**TESTO CITATO**
'''
Peraltro, lo stesso comma 1-ter dell’art. 2 bis citato stabilisce un limite per gli edifici siti nei centri storici o “in ulteriori ambiti di particolare pregio storico e architettonico, prevedendo che in tali ipotesi gli interventi di demolizione e ricostruzione possano essere realizzati esclusivamente nell’ambito di piani urbanistici di recupero e di riqualificazione particolareggiati, di competenza comunale”, fatte salve “le previsioni degli strumenti di pianificazione territoriale, paesaggistica e urbanistica vigenti e i pareri degli enti preposti alla tutela”.

Detto limite risulta assai rilevante, posto che gli interventi di demolizione e ricostruzione degli immobili siti nei centri storici, o di rilevante pregio, possono essere qualificati come interventi di ristrutturazione edilizia, anziché di nuova costruzione, solo se:

– eseguiti con mantenimento di sagoma, prospetti, sedime e caratteristiche planivolumetriche e tipologiche dell’edificio preesistente e senza incremento di volumetria;

– realizzati mediante esecuzione di apposita pianificazione urbanistica, e non mediante titolo edilizio semplice. ​

Il limite in questione è condivisibile e può trovare spiegazione nelle esigenze di tutela dei centri storici nei quali un “indiscriminato” incremento volumetrico comporti una “snaturazione” della consistenza degli immobili e dei quartieri di antica edificazione.

Risulta quindi corretto che, in ipotesi di realizzazione di tali interventi nei centri storici o in ambiti di pregio, al fine di evitare la realizzazione di ulteriori “obbrobri” edilizi (già molto diffusi nel Paese e di cui non si sente affatto la mancanza), gli interventi in esame vengano attuati sotto l’attento controllo dei competenti uffici delle amministrazioni comunali.

 

  1. Deroghe ai limiti di distanza tra fabbricati

 

Il nuovo comma 1-ter dell’art. 2-bis del T.U. Edilizia, così come modificato dall’art. 10, comma 1, lett. a) del D.L. “Semplificazioni”, introduce un’importante deroga alla regolamentazione delle distanze tra fabbricati e dal confine.

La norma, nella versione previgente, consentiva l’esecuzione di tutti gli interventi di demolizione e ricostruzione – anche per ristrutturazione edilizia – nel rispetto delle distanze legittimamente preesistenti, purché venisse conservata la coincidenza dell’area di sedime, del volume e dell’altezza massima dell’edificio ricostruito rispetto a quello demolito.
'''
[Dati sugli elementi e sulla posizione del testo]
'''
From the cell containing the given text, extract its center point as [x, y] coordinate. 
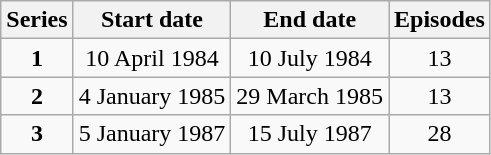
3 [37, 134]
15 July 1987 [310, 134]
10 July 1984 [310, 58]
29 March 1985 [310, 96]
10 April 1984 [152, 58]
Series [37, 20]
Episodes [440, 20]
28 [440, 134]
Start date [152, 20]
2 [37, 96]
1 [37, 58]
End date [310, 20]
4 January 1985 [152, 96]
5 January 1987 [152, 134]
Locate the cell with the specified text and output its [x, y] center coordinate. 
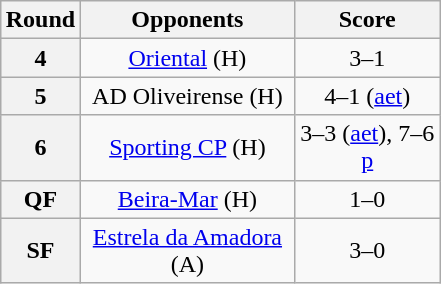
SF [40, 250]
1–0 [367, 199]
3–1 [367, 58]
6 [40, 148]
4 [40, 58]
Score [367, 20]
Oriental (H) [188, 58]
4–1 (aet) [367, 96]
Sporting CP (H) [188, 148]
Beira-Mar (H) [188, 199]
5 [40, 96]
Opponents [188, 20]
Round [40, 20]
3–3 (aet), 7–6 p [367, 148]
AD Oliveirense (H) [188, 96]
QF [40, 199]
3–0 [367, 250]
Estrela da Amadora (A) [188, 250]
Find where the given text appears and provide that cell's center as (x, y) coordinate. 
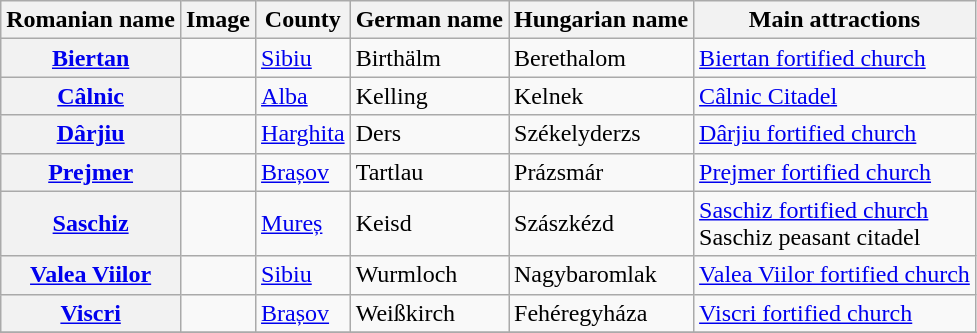
Fehéregyháza (600, 313)
Hungarian name (600, 20)
Image (218, 20)
Main attractions (835, 20)
Câlnic (91, 96)
Keisd (429, 224)
Nagybaromlak (600, 275)
Dârjiu fortified church (835, 134)
Ders (429, 134)
Valea Viilor (91, 275)
Saschiz (91, 224)
Alba (304, 96)
Biertan (91, 58)
German name (429, 20)
Saschiz fortified churchSaschiz peasant citadel (835, 224)
Valea Viilor fortified church (835, 275)
Kelling (429, 96)
Tartlau (429, 172)
County (304, 20)
Szászkézd (600, 224)
Prázsmár (600, 172)
Prejmer (91, 172)
Biertan fortified church (835, 58)
Câlnic Citadel (835, 96)
Székelyderzs (600, 134)
Weißkirch (429, 313)
Prejmer fortified church (835, 172)
Harghita (304, 134)
Birthälm (429, 58)
Wurmloch (429, 275)
Mureș (304, 224)
Viscri fortified church (835, 313)
Viscri (91, 313)
Dârjiu (91, 134)
Romanian name (91, 20)
Berethalom (600, 58)
Kelnek (600, 96)
Locate the cell with the specified text and output its [X, Y] center coordinate. 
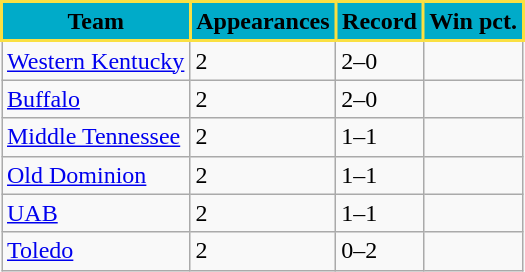
Buffalo [96, 99]
Record [380, 22]
Old Dominion [96, 175]
Team [96, 22]
UAB [96, 213]
Middle Tennessee [96, 137]
Western Kentucky [96, 60]
Win pct. [473, 22]
Appearances [263, 22]
0–2 [380, 251]
Toledo [96, 251]
Provide the [X, Y] coordinate of the cell's center where the given text is located.  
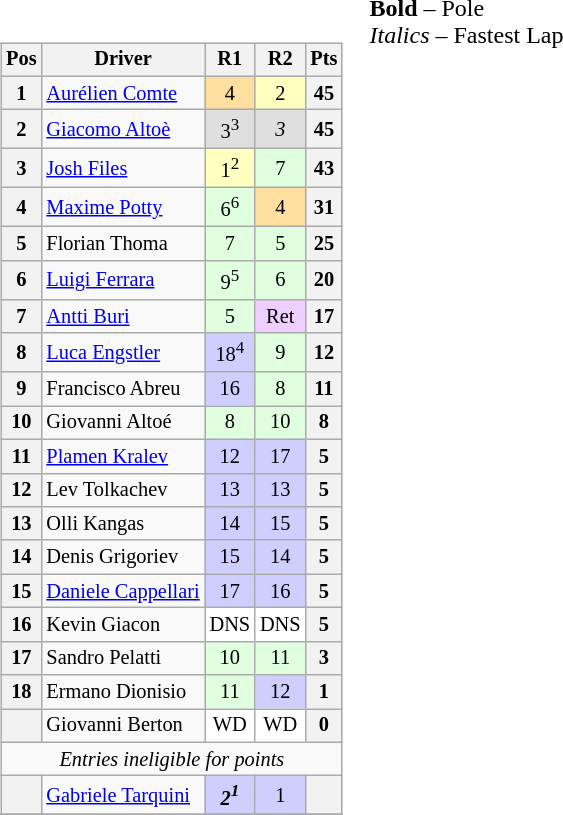
66 [230, 208]
R2 [280, 60]
Giovanni Berton [122, 726]
Lev Tolkachev [122, 490]
21 [230, 796]
Denis Grigoriev [122, 557]
Giovanni Altoé [122, 423]
Entries ineligible for points [172, 759]
Aurélien Comte [122, 93]
Maxime Potty [122, 208]
Luigi Ferrara [122, 280]
R1 [230, 60]
25 [324, 244]
Francisco Abreu [122, 389]
33 [230, 130]
Plamen Kralev [122, 456]
18 [21, 692]
Antti Buri [122, 316]
20 [324, 280]
Giacomo Altoè [122, 130]
Ermano Dionisio [122, 692]
Pos [21, 60]
31 [324, 208]
95 [230, 280]
Sandro Pelatti [122, 658]
Florian Thoma [122, 244]
Driver [122, 60]
Olli Kangas [122, 524]
Luca Engstler [122, 352]
Pts [324, 60]
0 [324, 726]
Josh Files [122, 168]
Gabriele Tarquini [122, 796]
184 [230, 352]
43 [324, 168]
Kevin Giacon [122, 625]
Ret [280, 316]
Daniele Cappellari [122, 591]
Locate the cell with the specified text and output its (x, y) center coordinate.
'''
**CONSEGNE DELL'ESERCIZIO**
(a) Secondo il testo sulla disciplina edilizia, per quale motivo il limite previsto per gli interventi sugli edifici nei centri storici è considerato condivisibile? Risponda in una-tre frasi.
(b) Trascriva nuovamente le righe fornite, dalla riga che contiene "SF [40, 250]" fino alla riga che contiene "Provide the [X, Y]" incluse, sostituendo "name" con "designation" e lasciando invariato tutto il resto. Nella risposta ometta le immagini.

**RISULTATI ATTESI**
(a) Il limite è considerato condivisibile perché risponde alle esigenze di tutela dei centri storici. In questi centri un incremento volumetrico "indiscriminato" comporterebbe una "snaturazione" della consistenza degli immobili e dei quartieri di antica edificazione. Per questo è ritenuto corretto che tali interventi si svolgano sotto l'attento controllo degli uffici comunali competenti, così da evitare ulteriori "obbrobri" edilizi.

(b)
SF [40, 250]
1–0 [367, 199]
3–1 [367, 58]
6 [40, 148]
4 [40, 58]
Score [367, 20]
Oriental (H) [188, 58]
4–1 (aet) [367, 96]
Sporting CP (H) [188, 148]
Beira-Mar (H) [188, 199]
5 [40, 96]
Opponents [188, 20]
Round [40, 20]
3–3 (aet), 7–6 p [367, 148]
AD Oliveirense (H) [188, 96]
QF [40, 199]
3–0 [367, 250]
Estrela da Amadora (A) [188, 250]
Find where the given text appears and provide that cell's center as (x, y) coordinate. 
Fehéregyháza (600, 313)
Hungarian designation (600, 20)
Image (218, 20)
Main attractions (835, 20)
Câlnic (91, 96)
Keisd (429, 224)
Nagybaromlak (600, 275)
Dârjiu fortified church (835, 134)
Ders (429, 134)
Valea Viilor (91, 275)
Saschiz (91, 224)
Alba (304, 96)
Biertan (91, 58)
German designation (429, 20)
Saschiz fortified churchSaschiz peasant citadel (835, 224)
Valea Viilor fortified church (835, 275)
Kelling (429, 96)
Tartlau (429, 172)
County (304, 20)
Szászkézd (600, 224)
Prázsmár (600, 172)
Prejmer (91, 172)
Biertan fortified church (835, 58)
Câlnic Citadel (835, 96)
Székelyderzs (600, 134)
Weißkirch (429, 313)
Prejmer fortified church (835, 172)
Harghita (304, 134)
Birthälm (429, 58)
Wurmloch (429, 275)
Mureș (304, 224)
Viscri fortified church (835, 313)
Viscri (91, 313)
Dârjiu (91, 134)
Romanian designation (91, 20)
Berethalom (600, 58)
Kelnek (600, 96)
Locate the cell with the specified text and output its [X, Y] center coordinate. 
Buffalo [96, 99]
Record [380, 22]
Old Dominion [96, 175]
Team [96, 22]
UAB [96, 213]
Middle Tennessee [96, 137]
Western Kentucky [96, 60]
Win pct. [473, 22]
Appearances [263, 22]
0–2 [380, 251]
Toledo [96, 251]
Provide the [X, Y] coordinate of the cell's center where the given text is located.  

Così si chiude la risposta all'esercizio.